→ Data shown

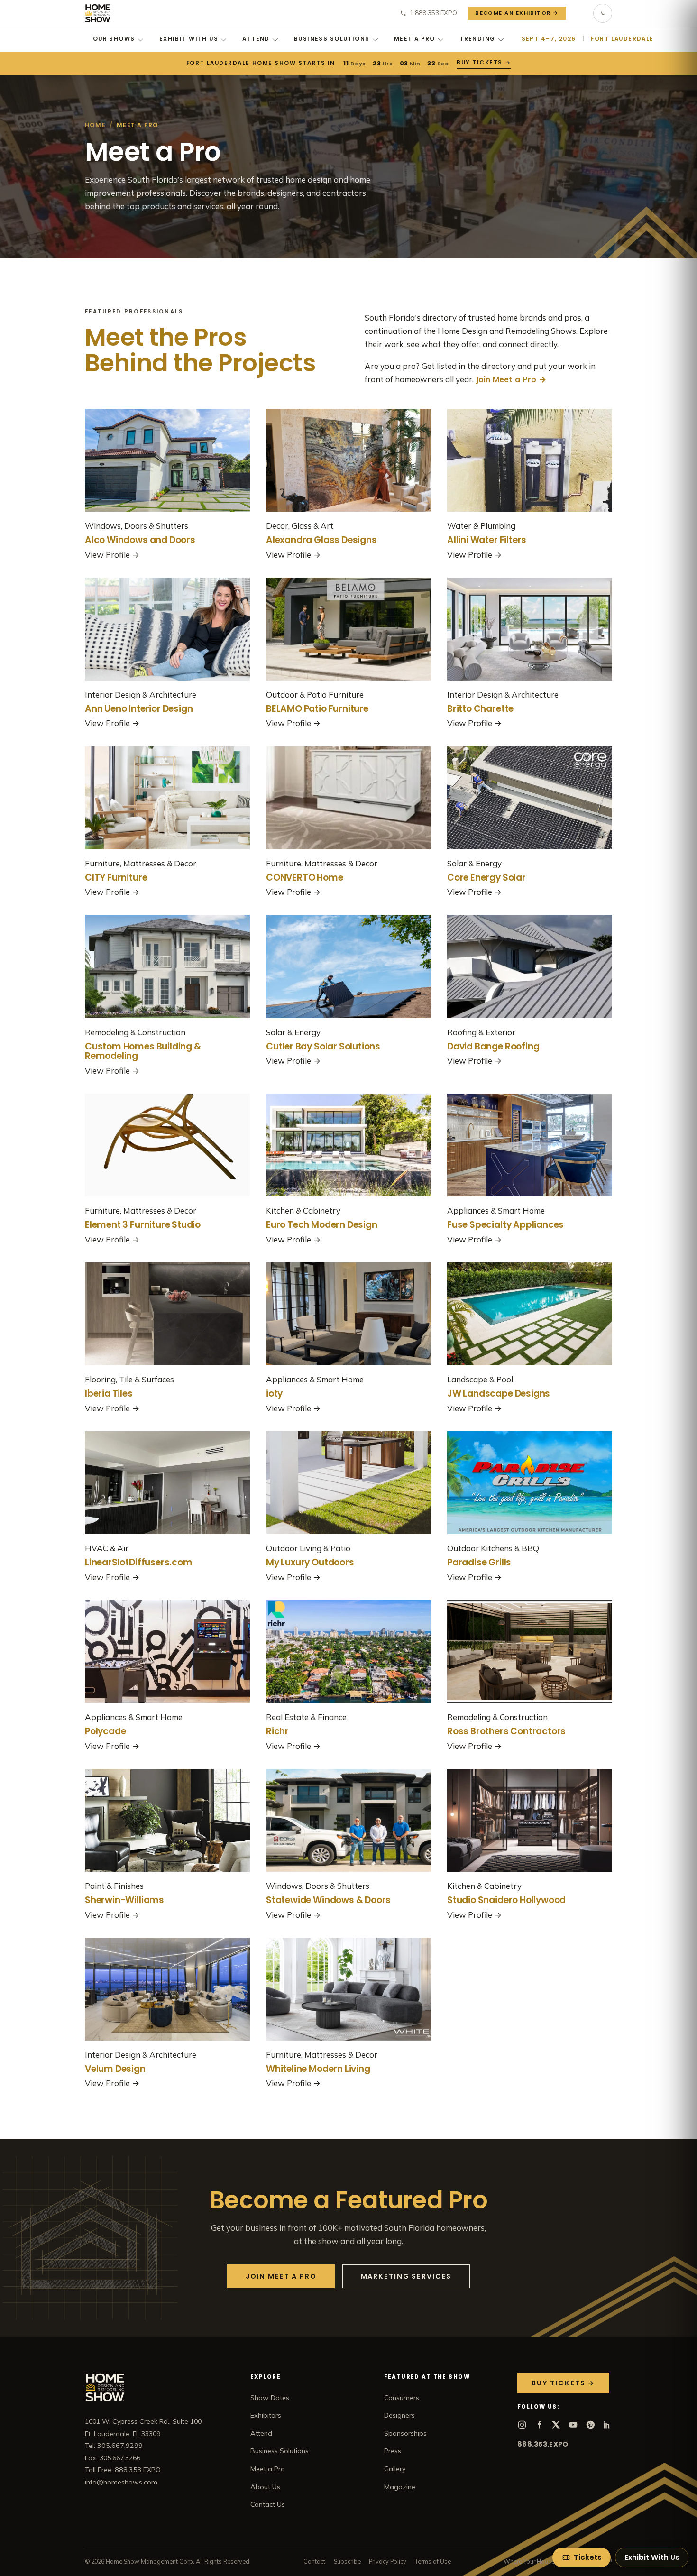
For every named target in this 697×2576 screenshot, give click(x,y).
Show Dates (269, 2397)
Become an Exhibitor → (517, 13)
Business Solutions (332, 39)
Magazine (399, 2487)
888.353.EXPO (542, 2444)
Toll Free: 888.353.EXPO (123, 2470)
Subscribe (347, 2561)
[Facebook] (539, 2424)
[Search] (580, 13)
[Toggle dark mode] (602, 13)
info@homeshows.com (121, 2482)
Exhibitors (265, 2415)
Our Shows (114, 39)
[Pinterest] (590, 2424)
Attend (256, 39)
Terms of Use (433, 2561)
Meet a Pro (414, 39)
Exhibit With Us (188, 39)
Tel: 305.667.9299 (114, 2445)
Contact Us (267, 2504)
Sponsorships (405, 2433)
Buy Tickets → (483, 62)
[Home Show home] (98, 13)
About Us (265, 2487)
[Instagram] (522, 2424)
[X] (556, 2424)
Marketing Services (406, 2276)
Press (392, 2451)
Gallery (395, 2469)
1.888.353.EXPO (433, 13)
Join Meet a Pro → (511, 379)
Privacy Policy (387, 2561)
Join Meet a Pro (281, 2276)
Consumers (401, 2397)
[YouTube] (573, 2424)
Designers (399, 2415)
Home (95, 125)
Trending (477, 39)
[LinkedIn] (607, 2424)
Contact (314, 2561)
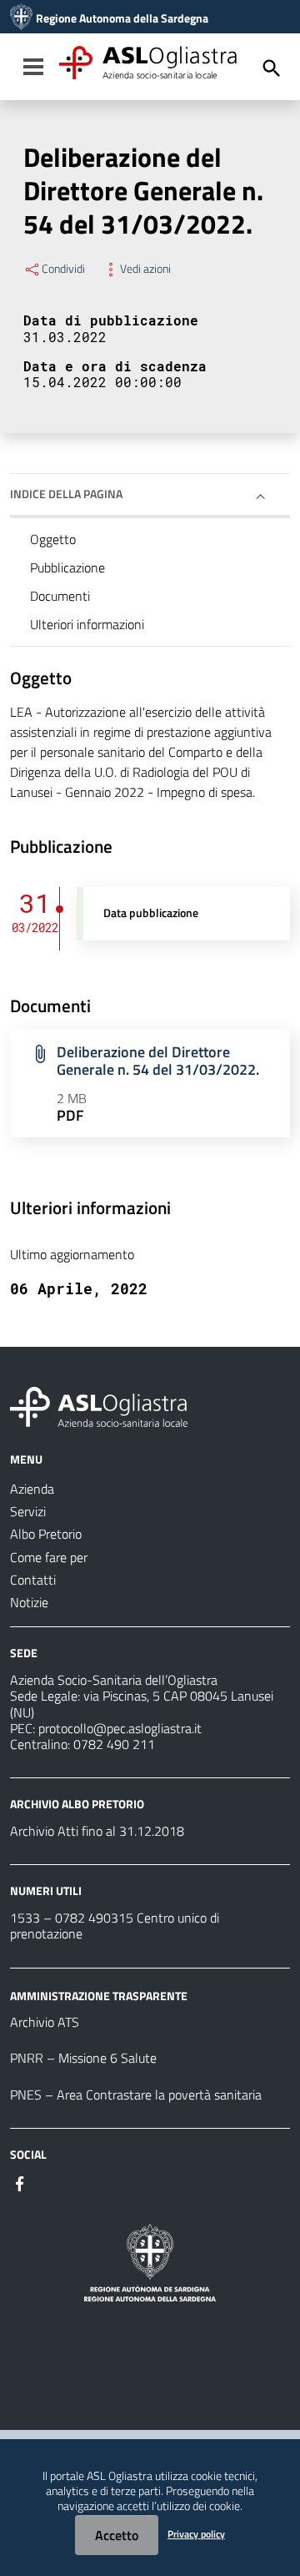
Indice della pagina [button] (66, 493)
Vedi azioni (145, 269)
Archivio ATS (44, 2022)
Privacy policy (196, 2534)
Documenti (60, 596)
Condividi (63, 269)
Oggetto (53, 539)
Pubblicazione (67, 567)
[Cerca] (271, 68)
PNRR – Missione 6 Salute (83, 2058)
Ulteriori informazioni (87, 624)
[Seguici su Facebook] (20, 2182)
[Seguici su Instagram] (50, 2182)
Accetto (116, 2535)
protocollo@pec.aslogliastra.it (120, 1728)
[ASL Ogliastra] (21, 18)
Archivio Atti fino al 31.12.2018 (97, 1831)
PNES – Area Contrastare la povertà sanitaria (136, 2094)
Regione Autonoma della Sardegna (122, 18)
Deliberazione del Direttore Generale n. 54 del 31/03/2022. (158, 1061)
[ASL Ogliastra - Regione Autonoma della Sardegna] (99, 1405)
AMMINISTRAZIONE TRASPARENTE (99, 1995)
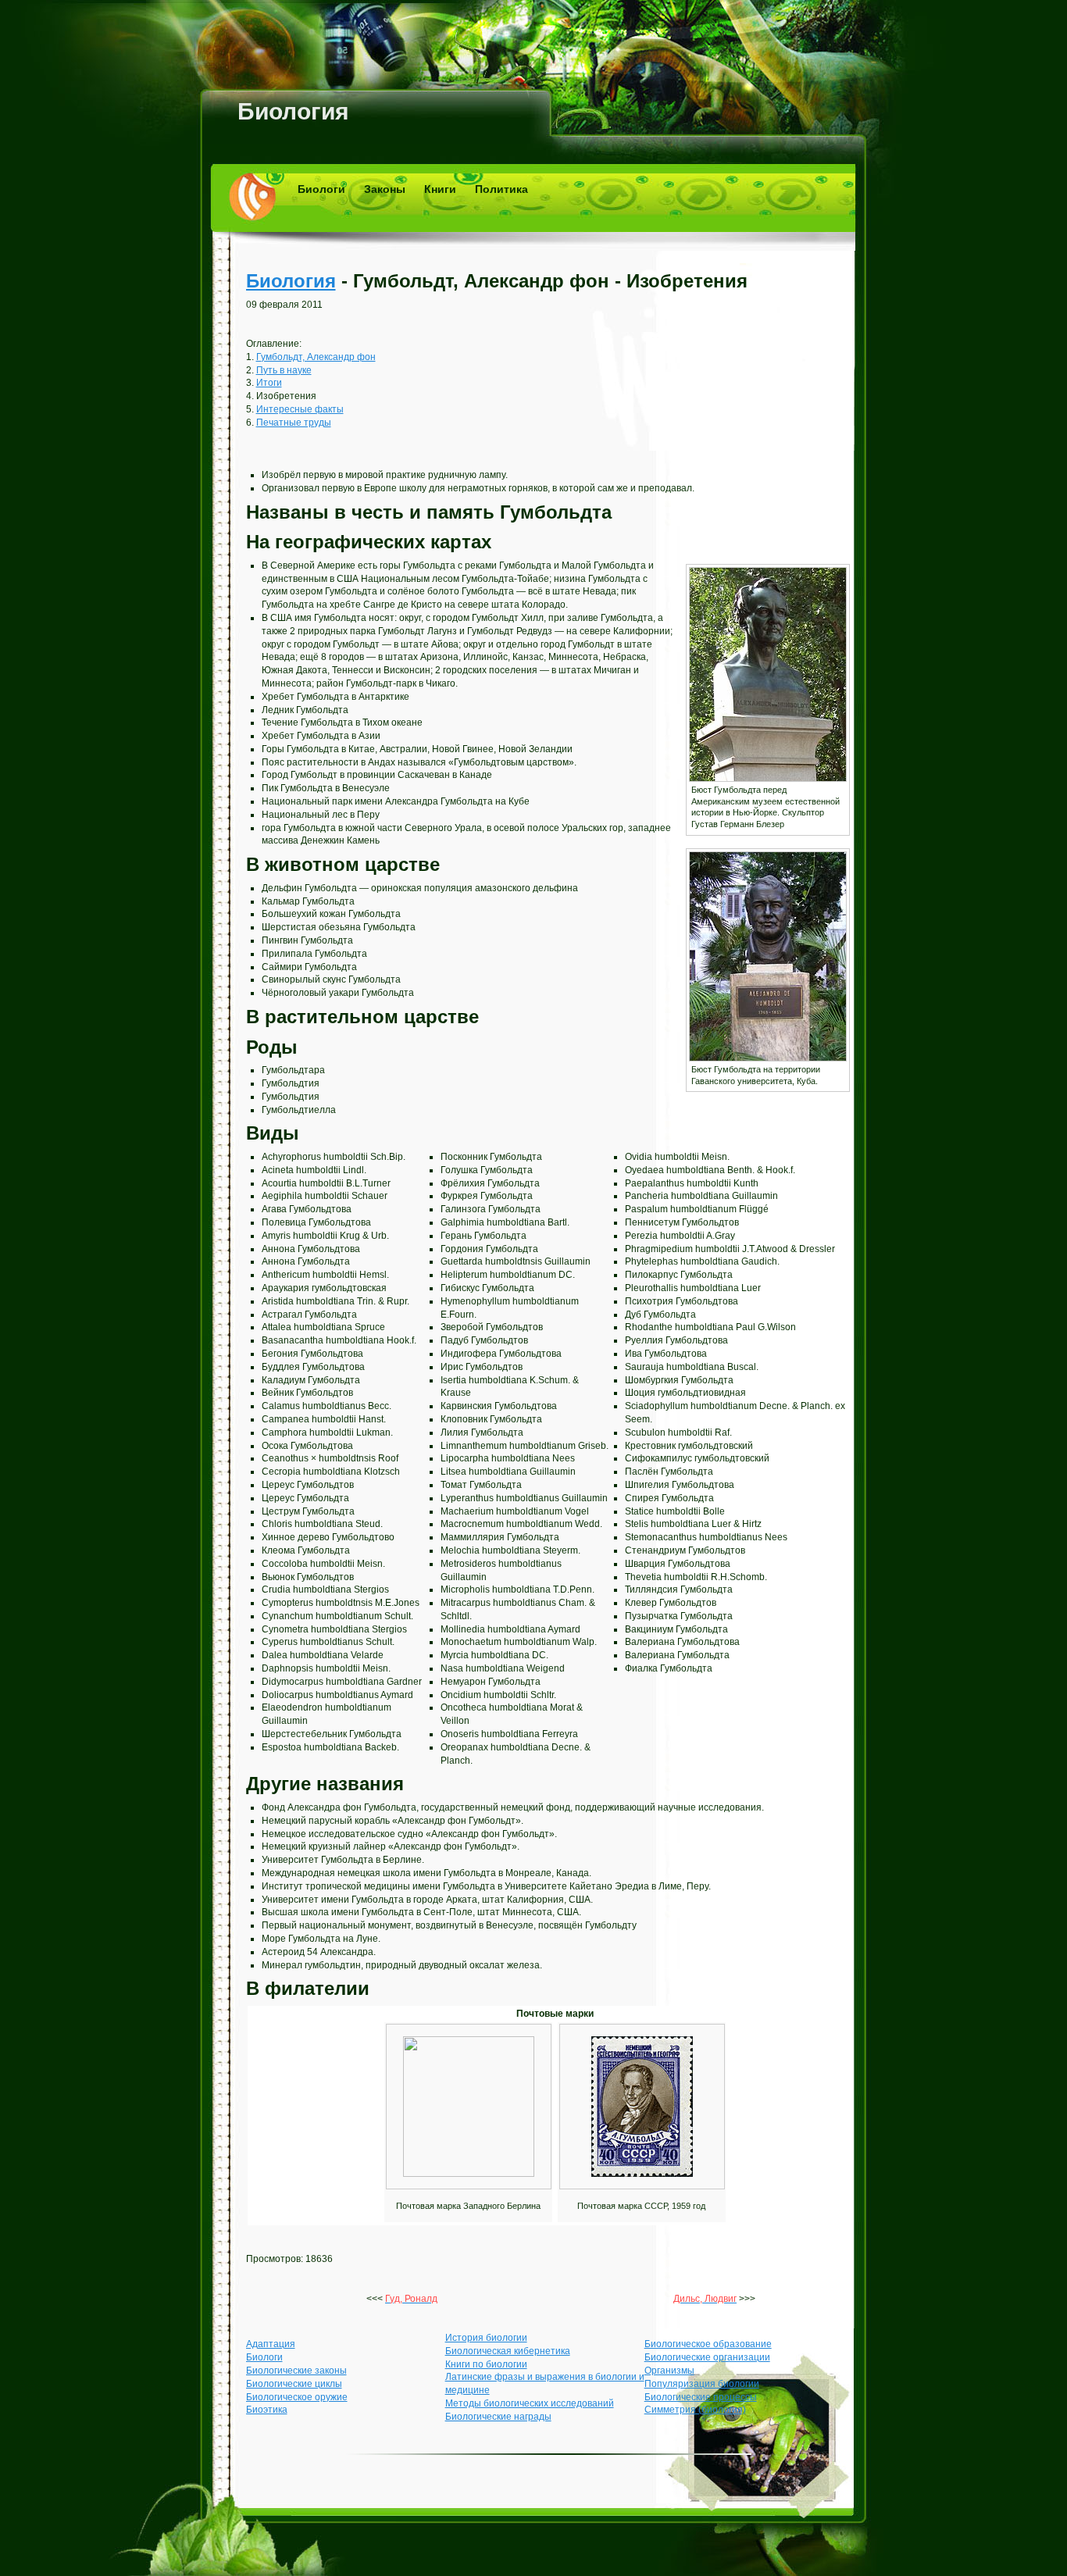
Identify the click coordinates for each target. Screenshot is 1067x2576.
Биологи (321, 189)
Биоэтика (266, 2409)
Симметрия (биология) (695, 2409)
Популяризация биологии (701, 2383)
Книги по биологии (486, 2364)
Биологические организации (707, 2357)
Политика (501, 189)
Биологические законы (296, 2370)
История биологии (486, 2337)
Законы (384, 189)
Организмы (669, 2370)
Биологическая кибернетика (507, 2351)
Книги (440, 189)
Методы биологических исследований (529, 2403)
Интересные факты (300, 409)
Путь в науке (284, 370)
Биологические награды (498, 2416)
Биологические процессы (700, 2397)
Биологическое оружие (297, 2397)
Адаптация (270, 2344)
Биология (293, 111)
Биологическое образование (708, 2344)
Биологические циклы (294, 2383)
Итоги (269, 382)
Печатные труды (293, 422)
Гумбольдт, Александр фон (316, 356)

→ Work item
Quote the records above exactly, from the first line through the line containing "Exhibit With Us (188, 39)", and leave out the pictures.

→ Finished task
For every named target in this 697×2576 screenshot, give click(x,y).
Show Dates (269, 2397)
Become an Exhibitor → (517, 13)
Business Solutions (332, 39)
Magazine (399, 2487)
888.353.EXPO (542, 2444)
Toll Free: 888.353.EXPO (123, 2470)
Subscribe (347, 2561)
[Facebook] (539, 2424)
[Search] (580, 13)
[Toggle dark mode] (602, 13)
info@homeshows.com (121, 2482)
Exhibitors (265, 2415)
Our Shows (114, 39)
[Pinterest] (590, 2424)
Attend (256, 39)
Terms of Use (433, 2561)
Meet a Pro (414, 39)
Exhibit With Us (188, 39)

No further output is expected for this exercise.